(WHAT TO DO) Which of the lines below mention the word "agent"? Pull each one out.

(SOURCE RECORDS)
+++++

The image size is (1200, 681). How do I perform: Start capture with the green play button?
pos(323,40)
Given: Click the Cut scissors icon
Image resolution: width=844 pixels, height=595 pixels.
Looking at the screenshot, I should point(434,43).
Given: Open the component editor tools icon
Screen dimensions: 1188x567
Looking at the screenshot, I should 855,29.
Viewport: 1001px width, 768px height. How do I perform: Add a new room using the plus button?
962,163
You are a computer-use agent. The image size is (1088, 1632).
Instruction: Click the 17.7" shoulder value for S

+++++

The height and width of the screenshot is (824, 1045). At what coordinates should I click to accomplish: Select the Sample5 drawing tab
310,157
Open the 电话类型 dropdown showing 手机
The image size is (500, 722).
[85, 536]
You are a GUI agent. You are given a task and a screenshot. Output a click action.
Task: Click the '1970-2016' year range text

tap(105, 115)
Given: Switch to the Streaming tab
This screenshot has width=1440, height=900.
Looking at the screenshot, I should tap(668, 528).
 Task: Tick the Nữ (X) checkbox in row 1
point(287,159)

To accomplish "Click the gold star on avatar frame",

+++++

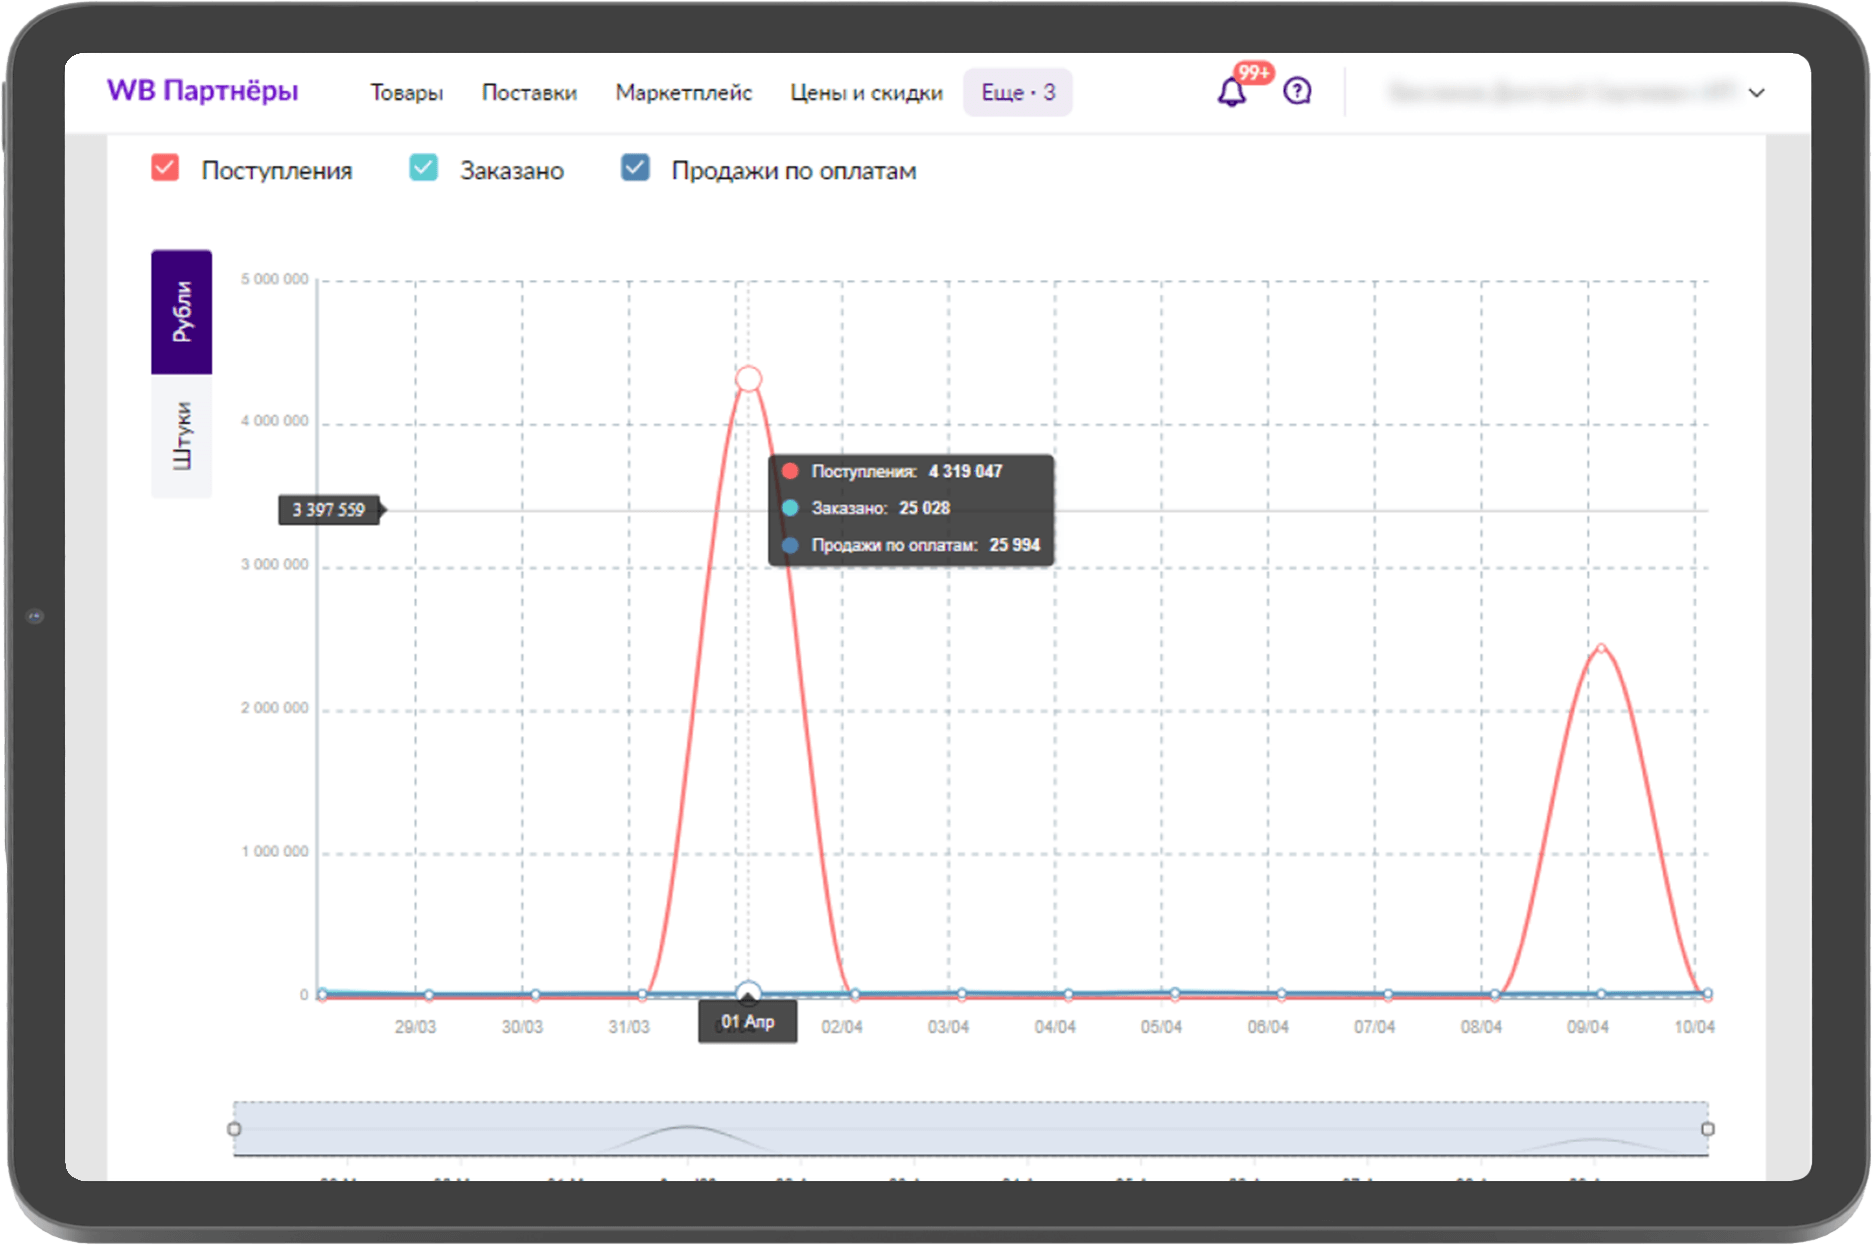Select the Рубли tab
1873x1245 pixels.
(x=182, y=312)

+++++

(EXERCISE RESULT)
You are a computer-use agent. The image size is (1088, 1632).
You are a GUI agent. You are given a task and a screenshot. Output a click action.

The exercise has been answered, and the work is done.